Advertisement

Power Brokering Can Break Down

Share via

Your article on the influence of special interests in Long Beach (Southeast / Long Beach sections, March 27) was at once timely and scary, showing anew how democracy can be manipulated by self-seeking power interests. The candidates you enumerated have all “sold-out” to these special interests because pressure groups are paying attention to their own interests, Mr. and Mrs. John Q. Voter is not. But every once in a while the system of “power brokering” breaks down, given a good candidate and an outraged voter populace.

That can happen in Long Beach on April 8 if people are not misled by the media’s tendency to pass off as front-runners only those candidates with the largest campaign contributions, and if more than the typical 30% of the registered voters actually vote, thereby diluting the relatively limited number of votes “owned” by these special interests.

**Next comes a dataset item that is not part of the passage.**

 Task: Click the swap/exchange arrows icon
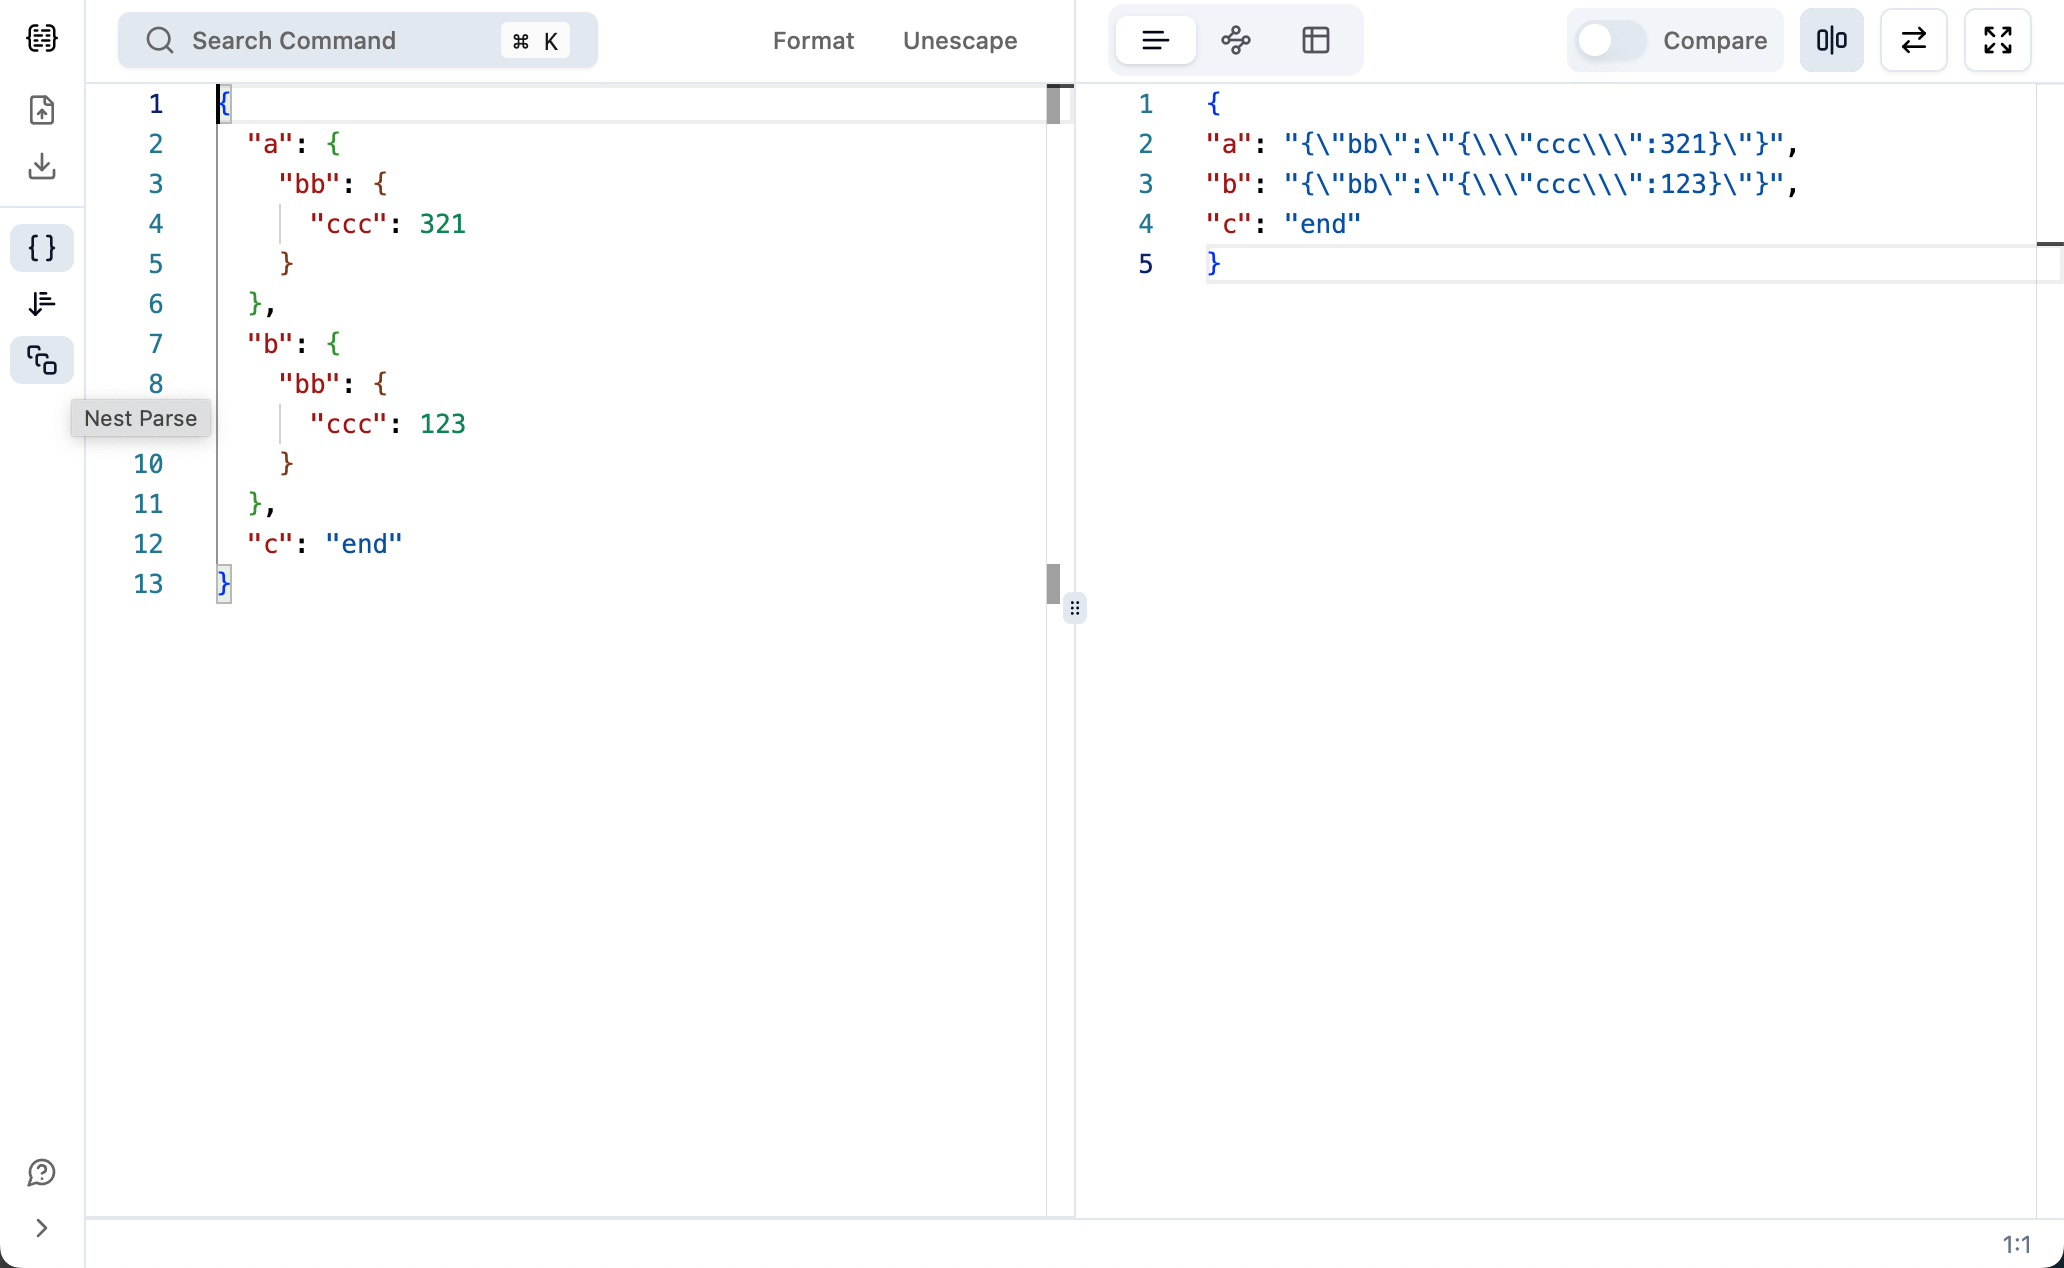1914,40
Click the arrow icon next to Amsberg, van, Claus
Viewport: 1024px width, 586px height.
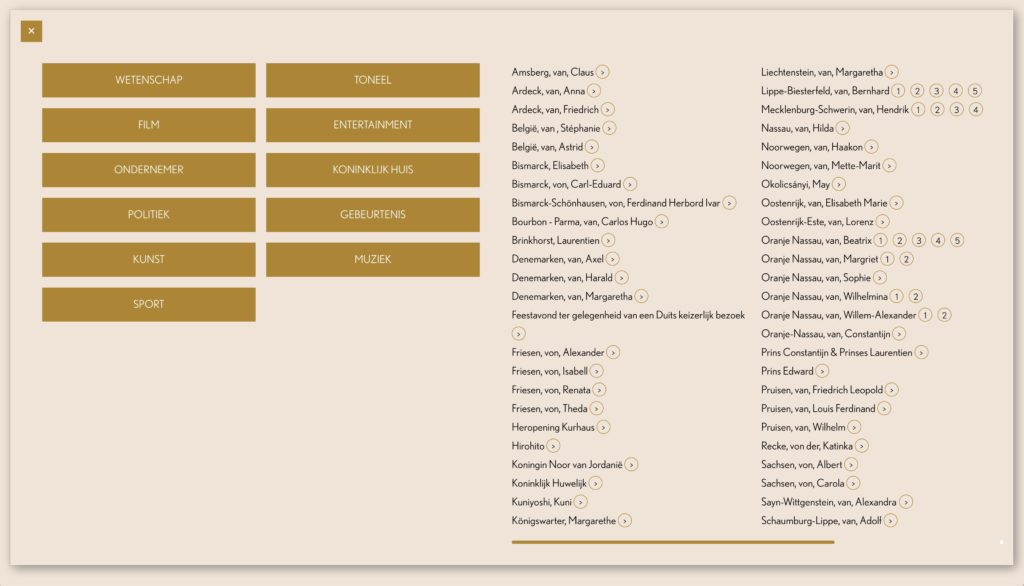[603, 72]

And may I add one slight correction to this story? At the March 9 (forum sponsored by the) Coalition to Preserve Historic Long Beach, it is incorrectly reported that “about 15 candidates said they would try to save the city’s landmark buildings.” Actually, only one pledged himself to repeal of this ordinance, with the others dealing in “me-tooism” on this issue only in terms of generalities. I know because I was that one. And the printed responses to the coalition’s Q and A prove me right.

Advertisement

--JOHN CARL BROGDON

Long Beach

Brogdon is a City Council candidate in District 1.